**MATERIAL PROVIDED**
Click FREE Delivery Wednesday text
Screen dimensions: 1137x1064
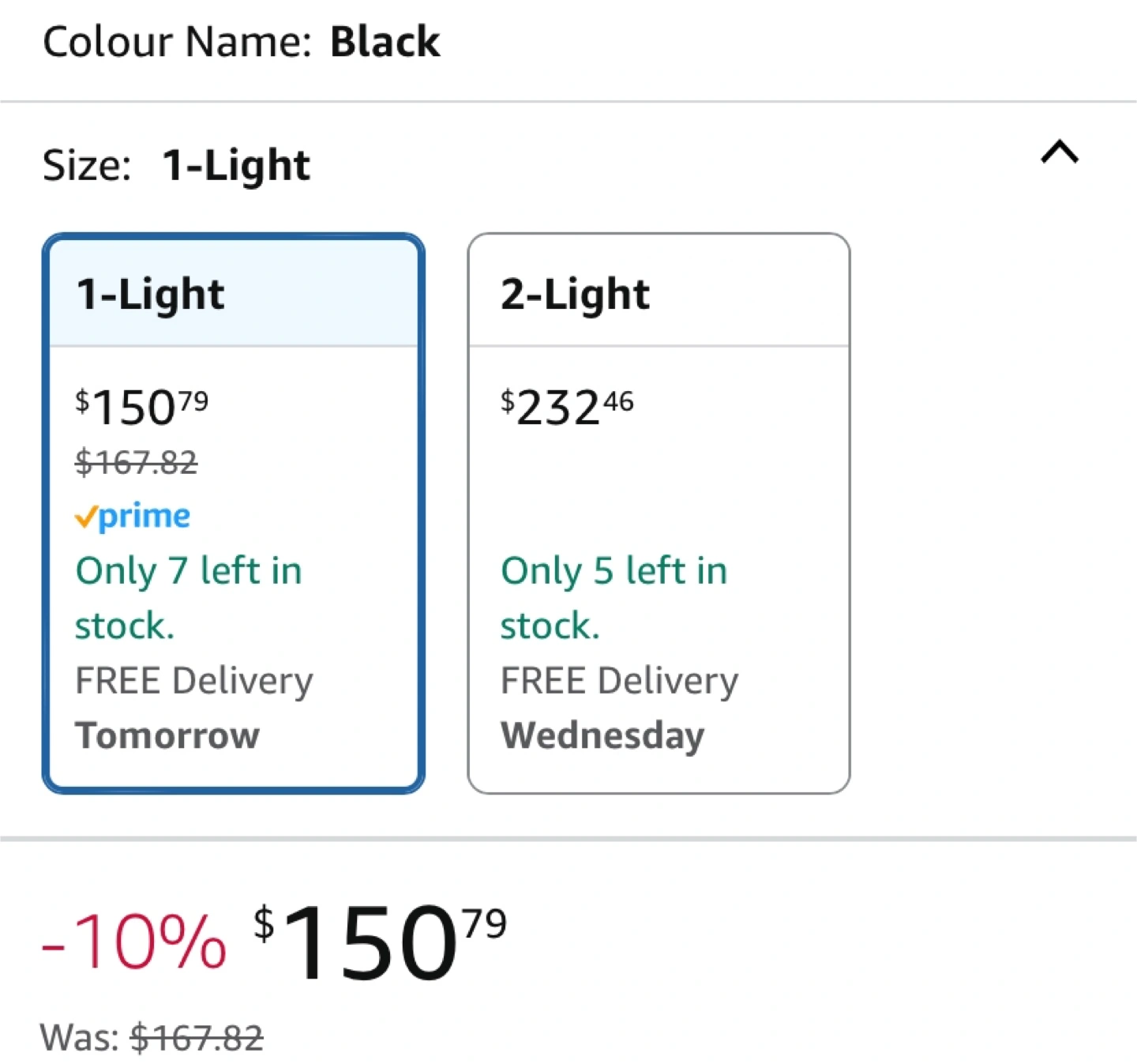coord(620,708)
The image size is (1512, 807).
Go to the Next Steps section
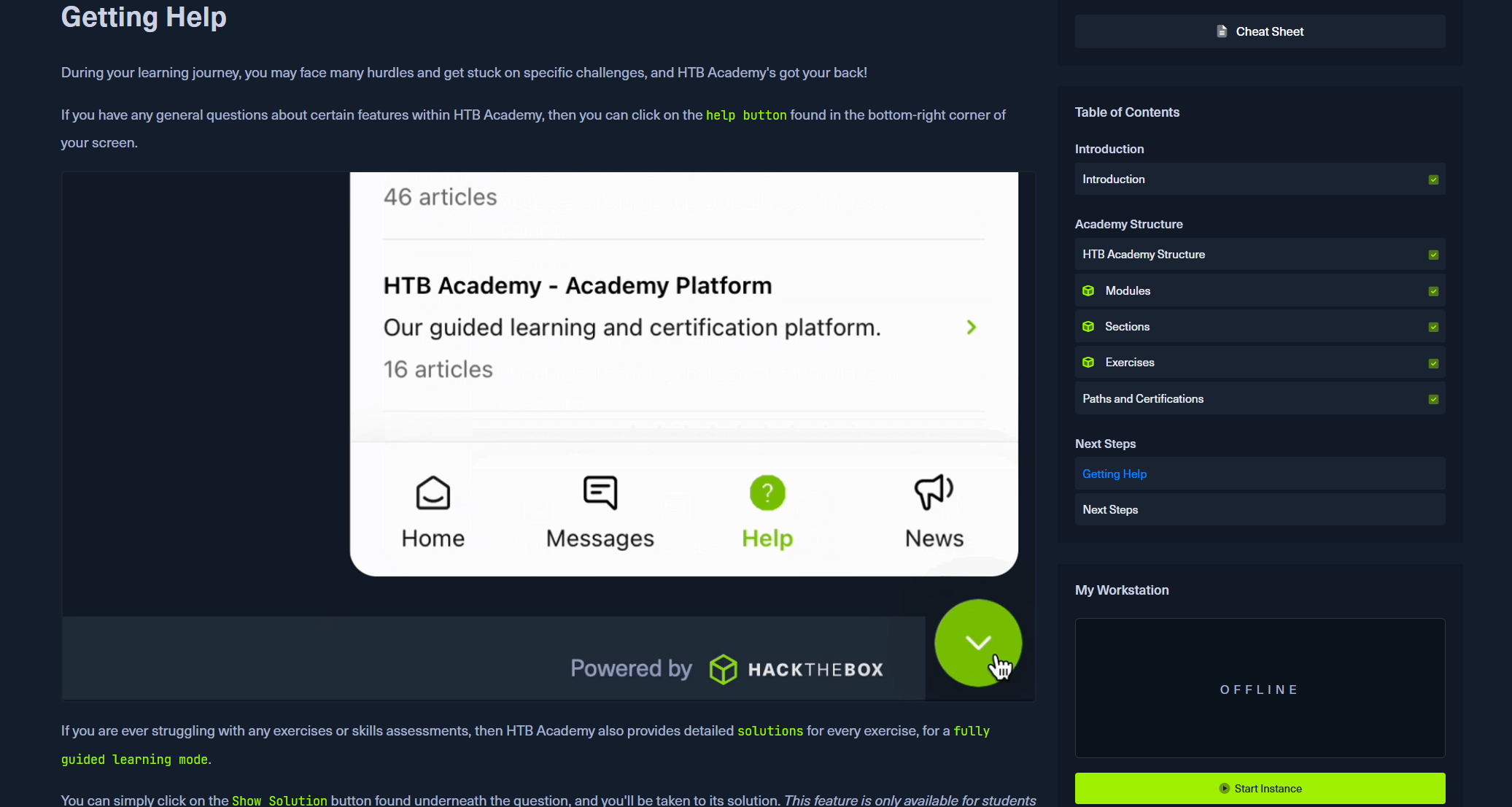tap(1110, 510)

**SET PROBLEM**
Please count the lines in the rows above that contain the string "FREE", treating uppercase and lowercase as different, and give only the number.

**SOLUTION BELOW**
1